Millie blinked. “Huh. That’s a surprise.” She placed her hand at his elbow and they went to the elevator bank to ride up to the top floor. “Last time we worked in this building, I was undercover and we both nearly ended our careers.”
“Ah, good times,” Scott said as the door opened.
They walked out into the plush reception area, where Gladys waited, this time dressed in a vanilla colored St. John suit with surprisingly sexy red heels.
“Mr. Terentson, Ms. Frost.” Her frown was such that it melded with her chin. She obviously didn’t approve of their visit. “You may come this way,” she said primly, walking behind the desk and down the long hallway Scott remembered from last time.
Millie coughed into her hand to mask a cute giggle, one he wanted to hear again. Instead, he kept his expression stoic as they walked past all the closed doors and the conference rooms to reach that corner office.
Gladys knocked.
“Enter,” Dearth bellowed.
This time Millie rolled her eyes.
“Knock it off,” Scott whispered, nudging her with his elbow and feeling like a kid sneaking out on prom night.
“You knock it off,” she retorted predictably.
He needed to get a grip. This should not be enjoyable, but she had a way of adding light to the darkness always present around him. They were facing jail time for her, or at the very least, loss of employment, somebody wanted them both dead, and yet, he was having fun. He’d been missing this type of interaction during the last year.
They walked into the ostentatious office. Werner Dearth sat behind his massive wooden desk, definitely in the power position of the room. “You have a lot of nerve coming here,” he sneered.
“We really do,” Scott agreed, putting his hand to the small of Millie’s back and directing her to the chair on the left. If Dearth made a move toward either of them, Scott could intercept him easily from the other chair. They sat.
“What do you want?” Dearth asked.
Scott didn’t see any reason to go slow. “We want to know why you paid Henry Halcomb ten thousand dollars to kill us.”

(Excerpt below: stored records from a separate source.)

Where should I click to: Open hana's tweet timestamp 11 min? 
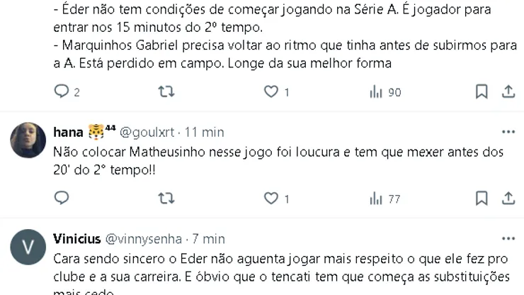204,132
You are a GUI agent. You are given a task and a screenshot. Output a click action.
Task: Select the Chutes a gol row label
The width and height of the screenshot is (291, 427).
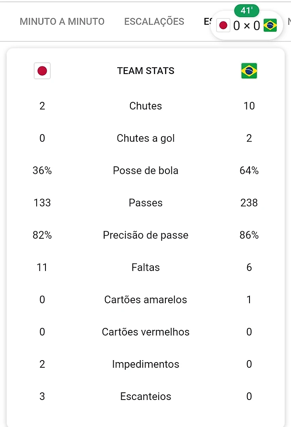coord(146,138)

Millie sat up prim and proper, looking like any tough government agent. “Do you have the balls to tell the truth, Dearth?”
“I have never heard of Henry Halcomb.” Today Dearth wore a severe, oversize black suit with a pink tie and a dark green shirt. Once again, he’d buttoned it up too tight and his jowls hung over. Was the guy just trying to fit into his spring wardrobe? Even his eyes bugged out. Sometimes a person just had to get a bigger shirt.
“Sure you have,” Scott said. “We’re tracing the money to you now.”
Dearth fumbled for a shiny gold pen and twisted it in his fingers as he eyed Millie. “I think you just wanted to see me. Are you obsessed with me?”
She snorted.
“Halcomb told everybody in his little world of petty crime and aggravated assault that you paid him ten grand, and the minute the deed was done, he planned to blackmail you for more. He called you a fat cat,” Scott lied.
Dearth swallowed. “If you had any proof of this, the police would be here right now.”
An unfortunately true statement.
“Why do you want me dead?” Millie asked, sounding truly curious.
“I don’t want you dead. I want you broken,” Dearth retorted. “You don’t seem to understand that when you decided to become my enemy, I would treat you as such.”
She crossed her legs. “That’s psychotic.”
An apt diagnosis. Scott drew Dearth’s attention back to him, not liking the guy’s gaze on Millie. “We’re also tracing your movements. Why’d you harm your wife?”
“You know I didn’t harm my wife. I have an alibi. The police checked it out.”
Scott narrowed his gaze. That alibi had been too quick to roll off the man’s tongue. “Oh, I have no doubt you paid somebody to kill us. You have more withdrawals from other accounts you think we don’t know about.” It was a shot in the dark, but Scott felt comfortable taking it.